Step 4 — Sensor Threads: Fill Buffers
Each sensor thread runs a tight loop that reads data from hardware and calls the appropriate update_* helper. Every helper acquires the per-camera (or per-proprio) mutex, copies the data into the pre-allocated buffer, and releases the mutex — all in one atomic operation.
Buffer Update Reference
| Helper | Updates | When to call |
|---|---|---|
update_image |
Image pixel buffer | Every camera frame (e.g. 30 Hz) |
update_depth |
Depth map buffer | Every camera frame for depth-capable cameras |
update_intrinsics |
3×3 camera matrix K | When focal length or zoom changes |
update_extrinsics |
4×4 camera-to-world T | Every frame for any camera that moves (wrist, head, etc.) |
update_proprio |
Proprioception float vector | Every state read (e.g. 500 Hz for joint encoders) |
update_image
Writes new pixel data into the camera's image buffer.

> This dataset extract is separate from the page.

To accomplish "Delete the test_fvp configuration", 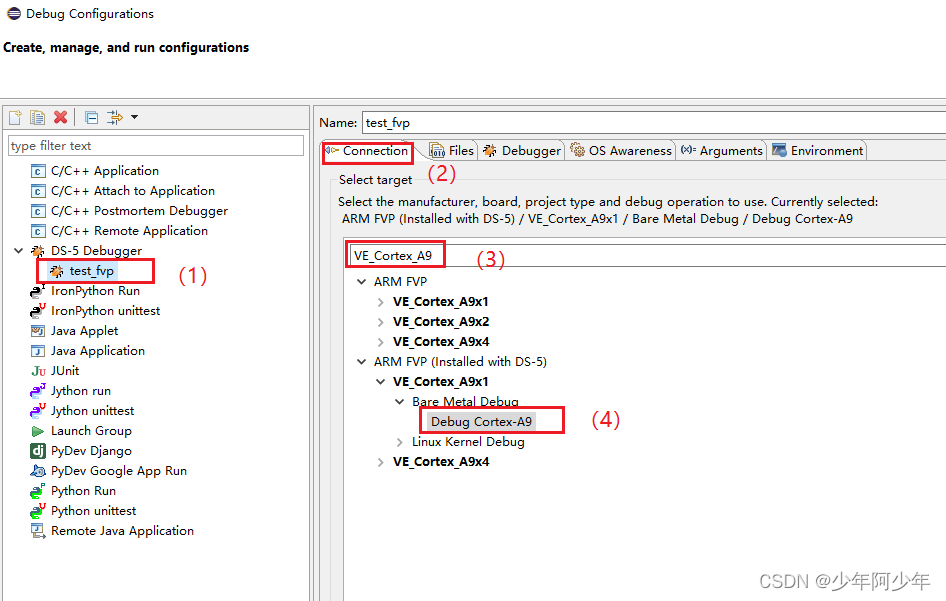I will [60, 117].
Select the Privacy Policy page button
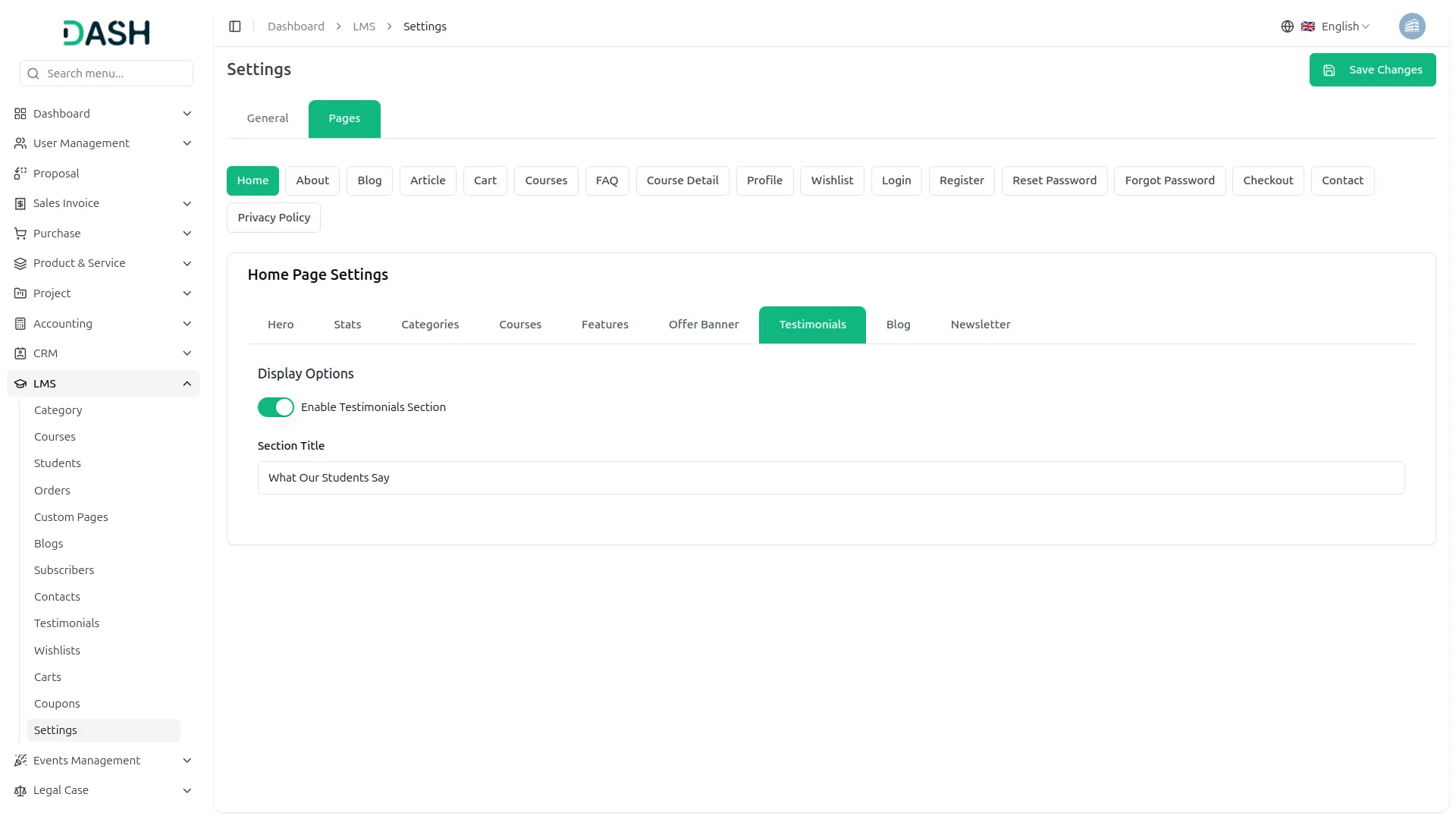Screen dimensions: 1456x819 [274, 218]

def _camera_loop(self, name: str) -> None:
while self._running:
# Read a new frame from the camera hardware.
frame = camera_driver.capture_rgb(name) # np.ndarray (H, W, 3) uint8
# update_image acquires the per-camera lock, copies 'frame' into
# self.images[name] in-place, then releases the lock.
self.update_image(name, frame)
time.sleep(1 / 30)
void camera_loop(std::size_t idx) {
while (running_) {
// Read a new frame from the camera hardware.
// frame must contain exactly H*W*C bytes.
std::vector<uint8_t> frame = camera_driver.capture_rgb(idx);
// update_image acquires cam_mutexes_[idx], memcpy's frame into
// images_[idx], then releases the mutex.
update_image(idx, frame.data(), frame.size());
std::this_thread::sleep_for(std::chrono::milliseconds(33));
}
}
update_depth
Writes new depth data. Only valid for cameras declared with has_depth=True.
update_intrinsics
Updates the camera matrix K. Call this when the focal length changes (e.g. zoom lens, autofocus that shifts the principal point). For fixed lenses you can skip this entirely — the initial value from CameraConfig is used.
update_extrinsics
Updates the camera-to-world transform T. Call this every frame for any camera that moves with the robot arm (e.g. a wrist-mounted camera). The canonical pattern is to compute T from a forward kinematics (FK) solver using the current joint positions.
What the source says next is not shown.